Midnighter is a gritty, violence-loving superhuman with a computer-like brain when it comes to fighting and no qualms when it comes to killing. Apollo is a sun-powered, laser-eyed, super-strong symbol of hope to the people of Opal City who could give Superman himself a run for his money. They juxtapose in more ways than one, which seems to be the whole point of their relationship. In the 6th and final issue of the story, after Midnighter goes to hell and back (literally) to bring Apollo back from the dead, Apollo says that while his tormentor in hell, the demon Neron, believed his chosen superhero name to be named after a god because of his pride and narcissism in his own power – it’s actually because of the myth of Hyacinth. Hyacinth was Apollo’s lover whom, when he was killed, refused to let Hades takes his soul and turned his spilled blood into a flower instead. Apollo in the comics uses the analogy to explain that even though Midnighter believes he’s doomed, Apollo will always pull him, and anyone else who thinks they’ve fallen, back into the light.
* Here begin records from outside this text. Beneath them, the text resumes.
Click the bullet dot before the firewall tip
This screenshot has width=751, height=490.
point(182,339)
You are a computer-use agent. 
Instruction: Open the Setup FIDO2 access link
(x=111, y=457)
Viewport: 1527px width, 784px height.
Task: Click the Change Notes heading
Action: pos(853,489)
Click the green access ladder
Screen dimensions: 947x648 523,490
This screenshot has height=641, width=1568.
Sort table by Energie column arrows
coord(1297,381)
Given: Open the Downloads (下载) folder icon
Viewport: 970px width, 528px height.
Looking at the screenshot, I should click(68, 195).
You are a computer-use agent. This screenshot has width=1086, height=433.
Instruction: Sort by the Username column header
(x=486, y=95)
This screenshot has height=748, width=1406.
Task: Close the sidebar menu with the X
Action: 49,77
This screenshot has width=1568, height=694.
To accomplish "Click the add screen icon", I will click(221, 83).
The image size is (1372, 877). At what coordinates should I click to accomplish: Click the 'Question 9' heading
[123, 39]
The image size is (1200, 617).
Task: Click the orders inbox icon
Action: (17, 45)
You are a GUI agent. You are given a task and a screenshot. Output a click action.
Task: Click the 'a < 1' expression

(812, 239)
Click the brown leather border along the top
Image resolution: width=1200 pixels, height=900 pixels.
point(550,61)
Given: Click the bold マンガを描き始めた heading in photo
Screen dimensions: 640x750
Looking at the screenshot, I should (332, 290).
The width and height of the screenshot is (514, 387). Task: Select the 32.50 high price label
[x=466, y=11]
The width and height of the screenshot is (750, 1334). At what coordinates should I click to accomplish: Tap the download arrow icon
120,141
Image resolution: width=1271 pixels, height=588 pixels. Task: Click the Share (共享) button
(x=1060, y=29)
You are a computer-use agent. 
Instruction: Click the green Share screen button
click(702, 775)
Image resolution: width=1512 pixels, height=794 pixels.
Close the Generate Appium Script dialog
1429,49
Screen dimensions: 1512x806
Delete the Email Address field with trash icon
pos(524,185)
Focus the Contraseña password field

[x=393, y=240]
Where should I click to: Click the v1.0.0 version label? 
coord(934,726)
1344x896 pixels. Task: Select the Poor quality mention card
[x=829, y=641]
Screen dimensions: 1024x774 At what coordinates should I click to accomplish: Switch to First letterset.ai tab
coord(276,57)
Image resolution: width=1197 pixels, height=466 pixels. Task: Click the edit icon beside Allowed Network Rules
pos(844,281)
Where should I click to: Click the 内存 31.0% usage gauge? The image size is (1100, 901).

In the same conversation, Midnighter explains why he kills and why he will continue to kill despite Apollo being uneasy about it in the beginning. Apollo does not try to change Midnighter, he understands and accepts him and that’s why their relationship is so balanced. Steve Orlando, the writer, believed a comic book focusing on a same-sex relationship was necessary and in exploring their relationship I believe it to also be necessary for the cinematic screen. There’s a lot of history to the Midnighter/Apollo relationship, some of which is touched upon in this mini-series, but it could be fully fleshed-out in a film (or possibly a franchise). The inclusivity and normalisation of LGBT+ relationships hasn’t hit the big screen in the superhero genre yet, despite the #GiveCaptainAmericaABoyfriend trending on Twitter. Let’s also not forget both Deadpool star Ryan Reynolds and ex-Spiderman star Andrew Garfield made it clear they believed their superheroes should have same-sex partners (even sharing a kiss at the Golden Globes).

While the focus of the 6-part series may have been more on Midnighter than it was on Apollo, the characterisation and illustration of both characters has been praised. Midnighter is seen doused in blood for most of the series, as his fighting is mercilessly brutal, while Apollo glows during his time in hell, and the symbolism behind their shared kiss, the light engulfing both of them to pure-white, is beautiful. The religious connotations of hell are traded out for magical realism, and even though it could have been very easy for Apollo to go to hell simply because he’s gay writer Steve Orlando chose to avoid that and make his storytelling central to the characters flaws – Apollo’s pride, lust, anger and even murder are what Neron, the demon, believe to be characteristics that make Apollo’s soul tainted.

From their crime-fighting, to their mundane tasks, the couple come across as vibrantly real characters with an organic relationship that has you rooting for them to triumphantly kiss at the end (they have sex instead) after kicking the bad guy’s ass. Midnighter & Apollo is a depiction of two very masculine men being together, something that doesn’t get much light, and in one of their sex scenes (and even suggested by Apollo himself in a blink-and-you-miss-it quip) it’s made clear that Midnighter – the tougher, rougher, butcher one of the two – is the bottom. In depicting this character as a bottom, it broadens the once-narrow view of homosexuality and masculinity. Orlando himself said, in a panel on sexuality and race at Comic Con, “It feels audacious because of the drought of representation and depiction of queer romance and queer sex acts in fiction… Honestly, from my own mindset, Midnighter & Apollo is actually pretty tame, but it’s interesting because people have not seen this and have not been given what they deserve in so long.”

Hopefully, Midnighter & Apollo‘s success means more comic books portraying positive LGBT+ relationships are due. We can only hope that it also means that they’ll land on the big screen sooner rather than later.